Entries from a dataset –
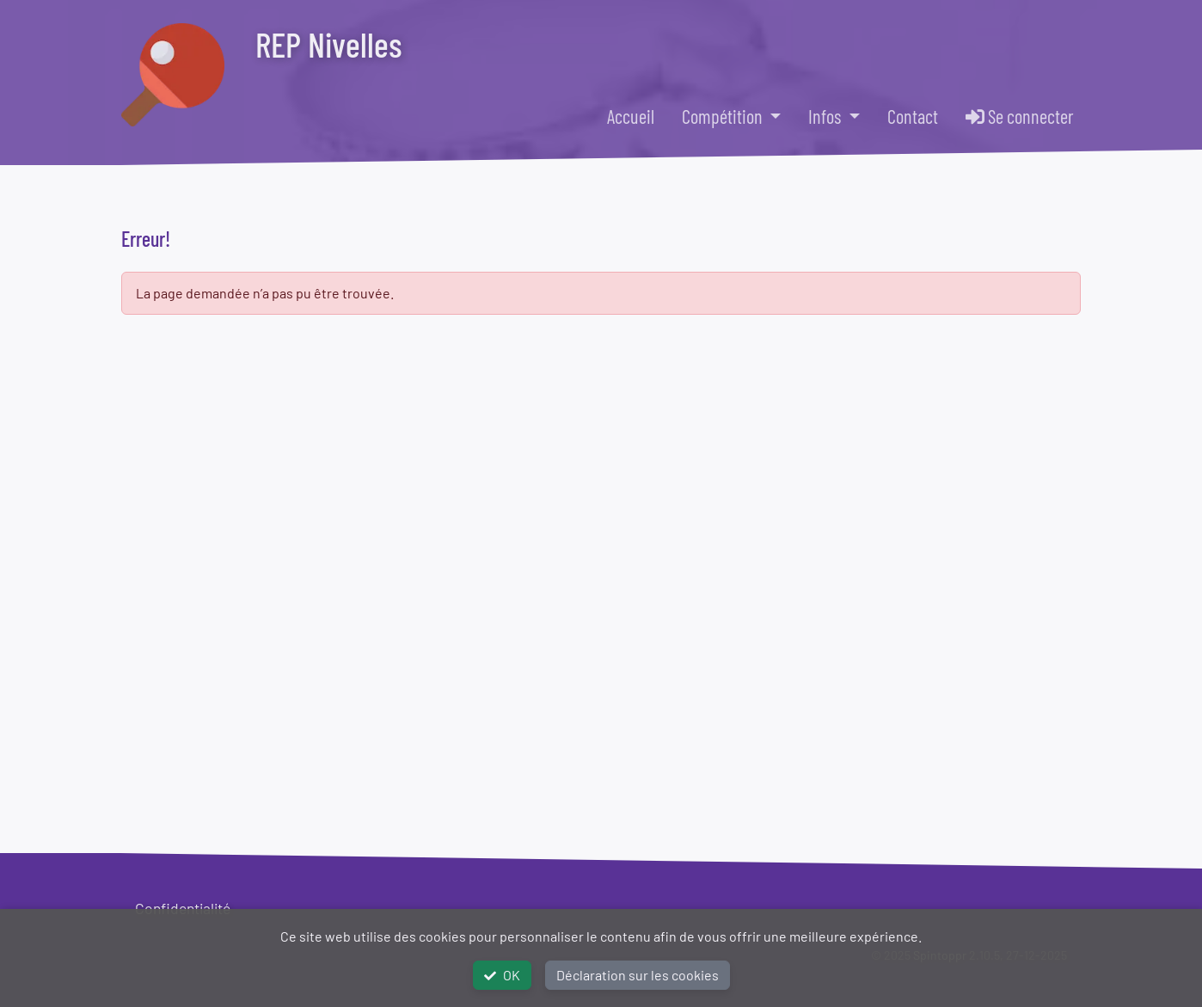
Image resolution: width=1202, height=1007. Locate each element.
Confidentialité (182, 908)
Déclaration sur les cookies (637, 975)
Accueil (630, 116)
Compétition (724, 116)
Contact (912, 116)
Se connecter (1020, 116)
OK (502, 975)
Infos (826, 116)
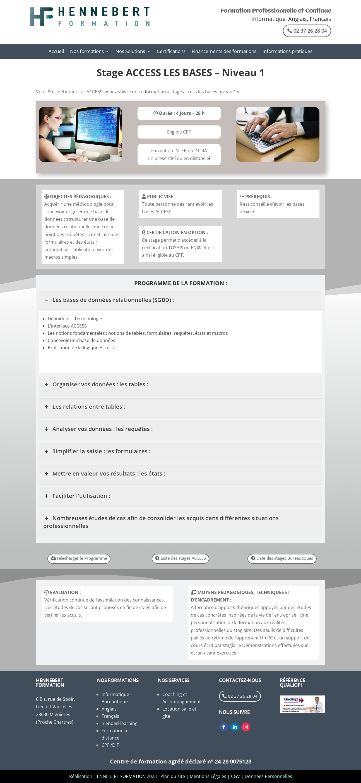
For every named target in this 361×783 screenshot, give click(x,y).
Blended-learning (120, 723)
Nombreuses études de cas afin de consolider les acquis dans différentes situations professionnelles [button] (160, 522)
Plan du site (172, 776)
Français (110, 716)
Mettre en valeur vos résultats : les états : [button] (104, 473)
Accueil (56, 51)
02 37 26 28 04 (310, 30)
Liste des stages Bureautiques (284, 558)
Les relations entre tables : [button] (84, 407)
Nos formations (87, 51)
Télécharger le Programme (81, 558)
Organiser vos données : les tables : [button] (95, 384)
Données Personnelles (268, 776)
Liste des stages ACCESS (183, 558)
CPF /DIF (110, 745)
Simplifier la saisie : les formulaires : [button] (96, 451)
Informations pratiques (287, 51)
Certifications (171, 51)
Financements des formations (224, 51)
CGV (235, 776)
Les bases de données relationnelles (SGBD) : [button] (108, 300)
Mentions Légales (208, 776)
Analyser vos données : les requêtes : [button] (97, 429)
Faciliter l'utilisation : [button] (76, 496)
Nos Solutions (130, 51)
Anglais (109, 709)
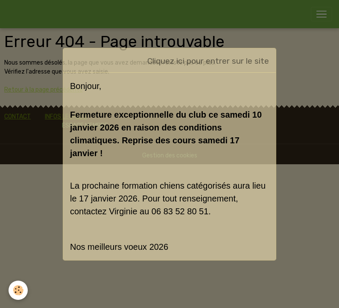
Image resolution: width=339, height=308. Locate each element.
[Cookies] (18, 290)
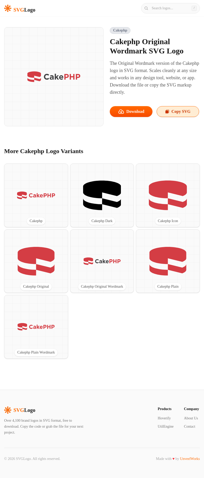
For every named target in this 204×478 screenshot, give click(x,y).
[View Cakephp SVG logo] (36, 195)
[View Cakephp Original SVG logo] (36, 261)
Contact (189, 426)
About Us (191, 418)
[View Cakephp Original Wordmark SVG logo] (102, 261)
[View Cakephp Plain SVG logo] (168, 261)
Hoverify (164, 418)
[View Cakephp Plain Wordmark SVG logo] (36, 327)
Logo (19, 410)
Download (131, 111)
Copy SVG (177, 111)
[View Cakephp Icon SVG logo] (168, 195)
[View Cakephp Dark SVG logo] (102, 195)
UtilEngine (165, 426)
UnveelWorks (190, 459)
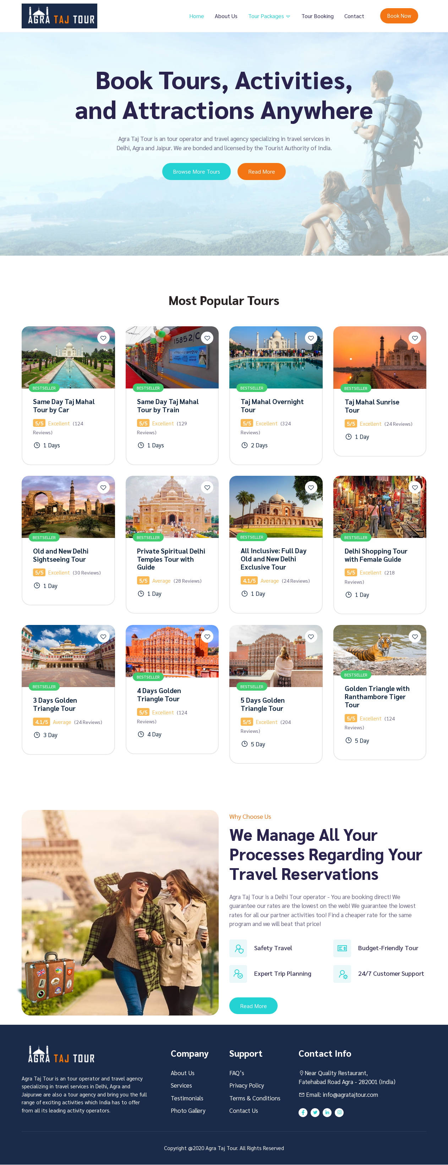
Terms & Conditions (254, 1098)
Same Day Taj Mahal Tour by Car (64, 405)
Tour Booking (317, 16)
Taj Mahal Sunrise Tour (372, 405)
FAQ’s (236, 1073)
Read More (261, 171)
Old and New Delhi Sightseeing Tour (60, 554)
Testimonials (187, 1098)
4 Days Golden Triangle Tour (159, 694)
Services (181, 1085)
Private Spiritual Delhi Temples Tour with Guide (171, 558)
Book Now (399, 15)
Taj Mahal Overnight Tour (272, 405)
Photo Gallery (188, 1111)
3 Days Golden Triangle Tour (55, 704)
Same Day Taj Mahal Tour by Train (168, 405)
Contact (354, 16)
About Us (226, 16)
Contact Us (243, 1111)
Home (196, 16)
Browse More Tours (196, 171)
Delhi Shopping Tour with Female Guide (376, 554)
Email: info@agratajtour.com (339, 1095)
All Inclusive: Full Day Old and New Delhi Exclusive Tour (274, 558)
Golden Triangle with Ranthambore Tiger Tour (377, 696)
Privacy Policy (246, 1085)
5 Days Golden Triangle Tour (263, 704)
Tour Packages (266, 16)
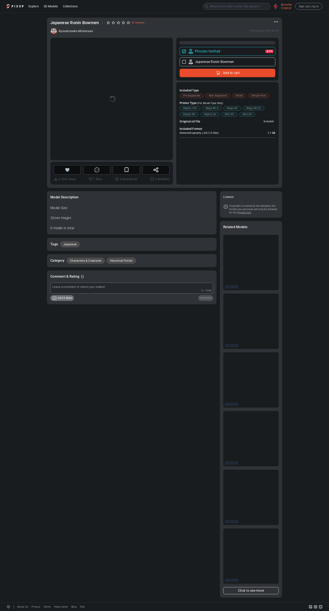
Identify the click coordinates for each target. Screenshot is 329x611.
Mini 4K (247, 114)
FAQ (82, 606)
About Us (22, 606)
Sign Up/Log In (309, 6)
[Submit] (206, 6)
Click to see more (251, 591)
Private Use (244, 212)
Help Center (61, 606)
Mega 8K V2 (253, 108)
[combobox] (176, 6)
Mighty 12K (190, 108)
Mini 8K (229, 114)
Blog (74, 606)
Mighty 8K (189, 114)
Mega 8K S (212, 108)
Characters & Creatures (86, 260)
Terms (47, 606)
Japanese (70, 244)
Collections (70, 7)
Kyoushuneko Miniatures (76, 31)
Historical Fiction (121, 260)
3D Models (51, 7)
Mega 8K (232, 108)
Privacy (35, 606)
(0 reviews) (138, 22)
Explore (34, 7)
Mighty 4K (210, 114)
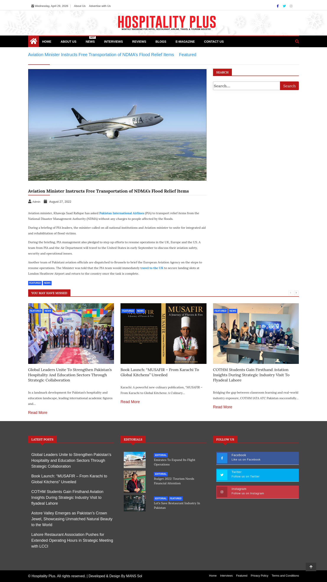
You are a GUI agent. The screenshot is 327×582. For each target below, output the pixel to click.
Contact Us (214, 41)
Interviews (113, 41)
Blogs (161, 41)
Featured (35, 283)
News (91, 39)
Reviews (139, 41)
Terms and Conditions (285, 575)
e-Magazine (185, 41)
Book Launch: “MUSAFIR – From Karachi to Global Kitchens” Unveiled (159, 372)
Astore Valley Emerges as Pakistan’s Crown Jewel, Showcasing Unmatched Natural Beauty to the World (71, 519)
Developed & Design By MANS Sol (115, 576)
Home (46, 41)
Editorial (161, 455)
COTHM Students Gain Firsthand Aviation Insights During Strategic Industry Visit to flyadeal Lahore (251, 375)
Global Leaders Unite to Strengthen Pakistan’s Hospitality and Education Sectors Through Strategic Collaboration (70, 375)
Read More (37, 412)
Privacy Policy (259, 575)
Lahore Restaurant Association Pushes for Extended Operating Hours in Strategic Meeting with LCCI (72, 540)
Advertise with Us (100, 6)
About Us (79, 6)
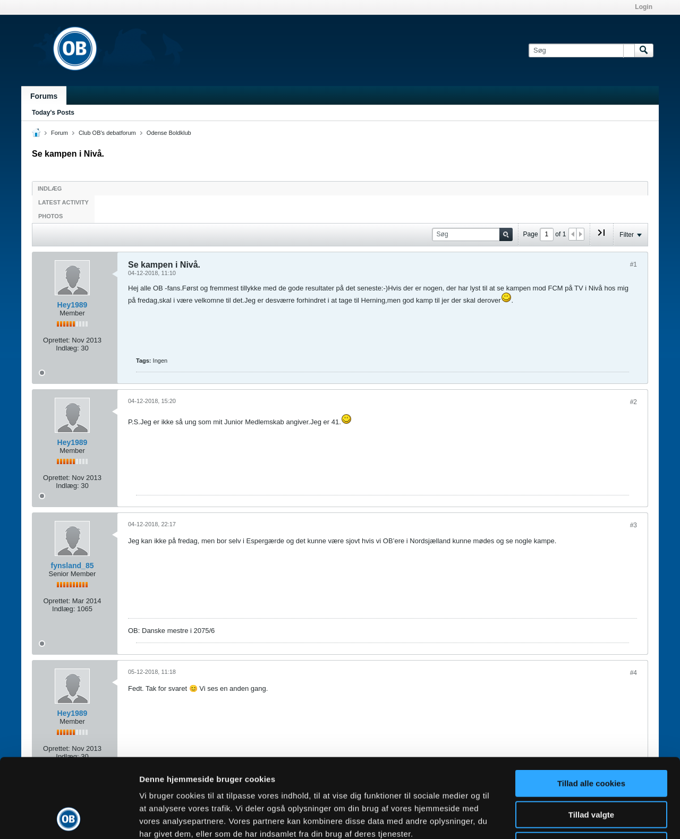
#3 (633, 525)
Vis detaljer (552, 818)
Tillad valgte (591, 740)
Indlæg (50, 188)
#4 (633, 673)
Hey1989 (72, 305)
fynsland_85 (72, 565)
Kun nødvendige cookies (591, 771)
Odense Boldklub (169, 133)
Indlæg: (67, 348)
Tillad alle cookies (591, 709)
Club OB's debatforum (107, 133)
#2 (633, 402)
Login (643, 7)
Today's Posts (53, 112)
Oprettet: (56, 340)
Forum (59, 133)
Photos (50, 216)
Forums (43, 96)
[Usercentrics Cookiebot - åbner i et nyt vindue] (68, 818)
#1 (633, 264)
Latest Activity (63, 202)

GOAL – Which lines in the rows above contain the word "named"? Return every one of them in full.

TASK SOLUTION –
For every named target in this 361×783 screenshot, give click(x,y).
For every named target in this 204×478 screenshot, give click(x,y).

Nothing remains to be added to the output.